Die SPD hat für den Wahlkreis Main-Spessart/Miltenberg Bernd Rützel zum Kandidaten für die Bundestagswahl gewählt. Rützel hat bereits seit 2013 ein Mandat und leitet aktuell den Ausschuss für Arbeit und Soziales.
Foto: Carolin Schulte | Die SPD hat für den Wahlkreis Main-Spessart/Miltenberg Bernd Rützel zum Kandidaten für die Bundestagswahl gewählt. Rützel hat bereits seit 2013 ein Mandat und leitet aktuell den Ausschuss für Arbeit und Soziales.
Carolin Schulte
 |  aktualisiert: 20.09.2024 02:34 Uhr

Harmonisch ging es zu bei der Nominierung des SPD-Bundestagskandidaten für den Wahlkreis Main-Spessart/Miltenberg am Samstag in Altfeld: Bernd Rützel erhielt erneut das Vertrauen der Delegierten und wurde mit 63 von 64 Stimmen zum Kandidaten gewählt. Es gab eine Enthaltung. Der Gemündener sitzt bereits seit 2013 im Bundestag. 

In seiner Bewerbungsrede machte sich Rützel stark für die Ampel-Regierung. "Von unserem Koalitionsvertrag sind bereits 80 Prozent umgesetzt, die Ampel hat geliefert", sagte Rützel unter großem Applaus der Parteikollegen.

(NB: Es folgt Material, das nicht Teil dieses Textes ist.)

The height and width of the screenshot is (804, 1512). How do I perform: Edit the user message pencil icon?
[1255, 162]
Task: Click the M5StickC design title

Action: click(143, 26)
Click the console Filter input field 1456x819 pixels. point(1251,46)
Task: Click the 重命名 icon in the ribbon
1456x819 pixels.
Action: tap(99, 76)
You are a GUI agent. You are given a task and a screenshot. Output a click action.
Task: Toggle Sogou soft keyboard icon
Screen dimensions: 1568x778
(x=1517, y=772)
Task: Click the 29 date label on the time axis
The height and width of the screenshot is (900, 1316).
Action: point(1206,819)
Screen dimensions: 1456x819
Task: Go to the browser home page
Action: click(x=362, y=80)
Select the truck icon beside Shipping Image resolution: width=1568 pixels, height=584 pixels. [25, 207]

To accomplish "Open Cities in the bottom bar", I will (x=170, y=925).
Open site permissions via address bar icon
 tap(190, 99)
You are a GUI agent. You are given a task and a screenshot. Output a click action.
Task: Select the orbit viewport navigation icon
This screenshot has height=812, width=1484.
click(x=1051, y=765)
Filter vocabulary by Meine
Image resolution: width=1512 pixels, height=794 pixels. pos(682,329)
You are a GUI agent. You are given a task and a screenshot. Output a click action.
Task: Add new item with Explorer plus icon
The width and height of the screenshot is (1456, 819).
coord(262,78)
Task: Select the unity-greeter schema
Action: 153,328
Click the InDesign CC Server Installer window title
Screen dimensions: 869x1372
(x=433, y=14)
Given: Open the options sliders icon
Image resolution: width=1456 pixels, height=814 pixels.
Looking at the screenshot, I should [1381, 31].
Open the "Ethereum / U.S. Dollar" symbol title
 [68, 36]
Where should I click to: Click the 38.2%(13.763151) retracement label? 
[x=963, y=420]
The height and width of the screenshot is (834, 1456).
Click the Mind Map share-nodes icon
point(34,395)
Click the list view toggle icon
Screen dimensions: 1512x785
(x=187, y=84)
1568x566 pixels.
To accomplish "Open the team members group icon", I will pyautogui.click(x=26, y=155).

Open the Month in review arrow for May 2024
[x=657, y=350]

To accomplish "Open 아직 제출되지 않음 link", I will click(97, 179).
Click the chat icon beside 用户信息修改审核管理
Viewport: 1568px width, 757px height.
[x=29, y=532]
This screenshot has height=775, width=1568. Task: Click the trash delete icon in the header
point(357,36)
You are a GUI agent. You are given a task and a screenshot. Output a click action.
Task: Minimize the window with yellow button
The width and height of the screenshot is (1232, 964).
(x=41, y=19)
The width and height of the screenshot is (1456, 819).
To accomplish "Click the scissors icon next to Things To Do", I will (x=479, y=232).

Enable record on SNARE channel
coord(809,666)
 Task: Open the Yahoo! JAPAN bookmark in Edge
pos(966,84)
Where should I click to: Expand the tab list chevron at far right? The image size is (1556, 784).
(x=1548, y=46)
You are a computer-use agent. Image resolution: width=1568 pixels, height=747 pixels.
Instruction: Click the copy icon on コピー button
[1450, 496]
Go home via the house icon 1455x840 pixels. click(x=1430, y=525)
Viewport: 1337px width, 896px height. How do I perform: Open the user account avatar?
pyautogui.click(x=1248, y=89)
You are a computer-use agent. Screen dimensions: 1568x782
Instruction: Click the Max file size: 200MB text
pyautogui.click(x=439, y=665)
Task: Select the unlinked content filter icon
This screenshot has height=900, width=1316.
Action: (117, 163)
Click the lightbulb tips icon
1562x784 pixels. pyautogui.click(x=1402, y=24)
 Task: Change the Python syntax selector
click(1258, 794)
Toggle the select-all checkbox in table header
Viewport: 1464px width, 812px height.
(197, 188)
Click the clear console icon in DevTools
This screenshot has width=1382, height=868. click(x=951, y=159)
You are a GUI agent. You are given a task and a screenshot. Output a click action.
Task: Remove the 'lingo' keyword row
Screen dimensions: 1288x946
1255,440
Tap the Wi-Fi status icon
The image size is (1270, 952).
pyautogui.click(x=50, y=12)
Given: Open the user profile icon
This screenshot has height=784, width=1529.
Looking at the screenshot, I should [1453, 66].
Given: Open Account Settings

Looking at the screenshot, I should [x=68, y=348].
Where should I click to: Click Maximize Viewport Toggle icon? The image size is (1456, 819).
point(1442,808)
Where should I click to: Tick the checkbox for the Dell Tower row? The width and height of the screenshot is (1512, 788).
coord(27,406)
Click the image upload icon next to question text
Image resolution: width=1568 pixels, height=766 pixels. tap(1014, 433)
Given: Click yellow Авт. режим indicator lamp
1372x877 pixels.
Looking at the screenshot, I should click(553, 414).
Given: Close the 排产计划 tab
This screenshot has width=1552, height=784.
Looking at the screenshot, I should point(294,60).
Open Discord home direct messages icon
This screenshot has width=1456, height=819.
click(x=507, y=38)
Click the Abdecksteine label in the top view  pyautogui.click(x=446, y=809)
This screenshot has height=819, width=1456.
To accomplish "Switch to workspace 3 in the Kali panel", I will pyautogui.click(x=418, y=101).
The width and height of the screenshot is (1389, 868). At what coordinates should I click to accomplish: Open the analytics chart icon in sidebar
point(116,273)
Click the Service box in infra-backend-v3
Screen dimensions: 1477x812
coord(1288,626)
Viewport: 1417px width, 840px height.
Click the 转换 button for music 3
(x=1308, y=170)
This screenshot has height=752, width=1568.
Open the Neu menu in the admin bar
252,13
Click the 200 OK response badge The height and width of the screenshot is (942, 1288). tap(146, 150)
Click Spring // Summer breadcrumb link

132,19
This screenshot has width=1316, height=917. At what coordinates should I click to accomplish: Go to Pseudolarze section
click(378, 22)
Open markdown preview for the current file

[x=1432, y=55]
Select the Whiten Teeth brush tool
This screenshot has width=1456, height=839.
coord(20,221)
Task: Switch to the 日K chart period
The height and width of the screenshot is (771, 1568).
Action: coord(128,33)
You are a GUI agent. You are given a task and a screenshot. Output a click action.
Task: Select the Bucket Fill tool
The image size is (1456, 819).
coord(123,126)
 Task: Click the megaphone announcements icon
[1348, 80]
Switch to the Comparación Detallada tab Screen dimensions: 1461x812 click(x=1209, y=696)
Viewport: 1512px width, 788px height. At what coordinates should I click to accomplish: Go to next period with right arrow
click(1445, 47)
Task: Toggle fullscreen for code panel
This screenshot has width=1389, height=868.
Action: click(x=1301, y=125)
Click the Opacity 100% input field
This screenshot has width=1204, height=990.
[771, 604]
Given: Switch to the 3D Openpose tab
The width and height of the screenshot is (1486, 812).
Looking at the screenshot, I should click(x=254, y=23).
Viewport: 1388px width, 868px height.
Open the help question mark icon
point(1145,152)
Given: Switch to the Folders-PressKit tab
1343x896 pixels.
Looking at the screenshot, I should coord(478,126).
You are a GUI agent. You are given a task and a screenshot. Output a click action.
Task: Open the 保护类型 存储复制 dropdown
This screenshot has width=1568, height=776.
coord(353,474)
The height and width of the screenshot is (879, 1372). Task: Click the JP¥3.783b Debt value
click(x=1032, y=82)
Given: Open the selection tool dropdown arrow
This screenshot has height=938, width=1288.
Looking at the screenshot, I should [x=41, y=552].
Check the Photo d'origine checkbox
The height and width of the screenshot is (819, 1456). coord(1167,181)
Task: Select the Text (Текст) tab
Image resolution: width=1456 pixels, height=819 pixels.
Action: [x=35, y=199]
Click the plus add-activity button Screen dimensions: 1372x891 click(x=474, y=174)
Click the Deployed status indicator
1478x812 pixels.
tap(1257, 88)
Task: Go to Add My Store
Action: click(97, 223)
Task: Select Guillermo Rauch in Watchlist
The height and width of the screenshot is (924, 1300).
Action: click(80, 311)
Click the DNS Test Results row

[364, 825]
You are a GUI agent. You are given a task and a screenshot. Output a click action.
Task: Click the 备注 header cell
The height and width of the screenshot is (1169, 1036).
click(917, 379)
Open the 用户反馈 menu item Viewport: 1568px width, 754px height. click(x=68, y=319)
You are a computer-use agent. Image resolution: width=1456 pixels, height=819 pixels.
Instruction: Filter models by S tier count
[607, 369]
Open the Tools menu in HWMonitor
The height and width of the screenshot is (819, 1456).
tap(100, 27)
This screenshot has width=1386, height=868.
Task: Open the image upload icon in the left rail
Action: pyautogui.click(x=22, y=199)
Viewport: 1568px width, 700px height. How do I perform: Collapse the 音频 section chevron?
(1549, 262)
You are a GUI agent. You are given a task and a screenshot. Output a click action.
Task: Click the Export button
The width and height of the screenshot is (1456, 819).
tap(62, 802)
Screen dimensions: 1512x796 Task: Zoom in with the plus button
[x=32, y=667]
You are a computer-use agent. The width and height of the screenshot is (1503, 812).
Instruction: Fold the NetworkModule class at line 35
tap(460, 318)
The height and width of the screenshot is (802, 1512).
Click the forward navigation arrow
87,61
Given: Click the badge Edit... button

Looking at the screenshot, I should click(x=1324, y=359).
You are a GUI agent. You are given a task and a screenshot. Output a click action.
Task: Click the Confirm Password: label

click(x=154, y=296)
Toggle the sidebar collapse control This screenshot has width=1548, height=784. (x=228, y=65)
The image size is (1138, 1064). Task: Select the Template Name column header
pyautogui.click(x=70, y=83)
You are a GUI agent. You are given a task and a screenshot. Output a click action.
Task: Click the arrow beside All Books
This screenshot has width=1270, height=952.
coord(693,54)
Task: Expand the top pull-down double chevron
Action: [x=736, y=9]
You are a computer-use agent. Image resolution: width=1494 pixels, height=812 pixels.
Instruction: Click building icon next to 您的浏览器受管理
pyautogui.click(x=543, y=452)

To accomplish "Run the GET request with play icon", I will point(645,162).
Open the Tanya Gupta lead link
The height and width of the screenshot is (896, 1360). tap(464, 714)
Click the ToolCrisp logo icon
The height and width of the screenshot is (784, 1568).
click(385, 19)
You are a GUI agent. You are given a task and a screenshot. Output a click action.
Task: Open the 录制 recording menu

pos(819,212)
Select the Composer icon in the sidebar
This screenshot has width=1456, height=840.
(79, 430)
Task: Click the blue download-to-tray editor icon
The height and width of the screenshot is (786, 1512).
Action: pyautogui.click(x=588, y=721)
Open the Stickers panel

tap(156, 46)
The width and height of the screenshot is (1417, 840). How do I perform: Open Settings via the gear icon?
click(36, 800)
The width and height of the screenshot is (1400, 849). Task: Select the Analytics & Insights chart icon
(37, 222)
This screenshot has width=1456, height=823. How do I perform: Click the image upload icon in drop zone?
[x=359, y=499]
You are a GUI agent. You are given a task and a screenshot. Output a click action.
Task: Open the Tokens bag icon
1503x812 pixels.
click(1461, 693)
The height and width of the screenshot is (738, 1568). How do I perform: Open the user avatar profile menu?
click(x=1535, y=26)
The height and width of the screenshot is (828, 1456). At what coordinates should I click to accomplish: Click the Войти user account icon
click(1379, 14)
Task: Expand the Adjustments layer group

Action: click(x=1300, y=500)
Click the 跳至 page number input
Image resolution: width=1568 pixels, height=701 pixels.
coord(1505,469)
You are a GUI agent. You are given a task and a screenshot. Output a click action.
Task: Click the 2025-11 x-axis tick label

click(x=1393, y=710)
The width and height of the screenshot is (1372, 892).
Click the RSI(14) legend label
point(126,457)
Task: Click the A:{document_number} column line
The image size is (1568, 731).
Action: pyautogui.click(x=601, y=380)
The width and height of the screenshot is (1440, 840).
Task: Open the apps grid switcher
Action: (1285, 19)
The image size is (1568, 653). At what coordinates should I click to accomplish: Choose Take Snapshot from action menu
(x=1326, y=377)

Die SPD habe in der Koalition Verantwortung übernommen und drei Partner "zusammengebaut, die unterschiedlicher nicht sein könnten", das spüre man auch. "Machen wir uns nichts vor, es wird gestritten wie bei den Kesselflickern, aber das Ergebnis kann sich sehen lassen." Als Erfolge nannte er beispielsweise das Deutschlandticket, die Erhöhung von Kindergeld und Bafög, das Einwanderungsgesetz nach kanadischem Vorbild oder die Legalisierung von Cannabis. 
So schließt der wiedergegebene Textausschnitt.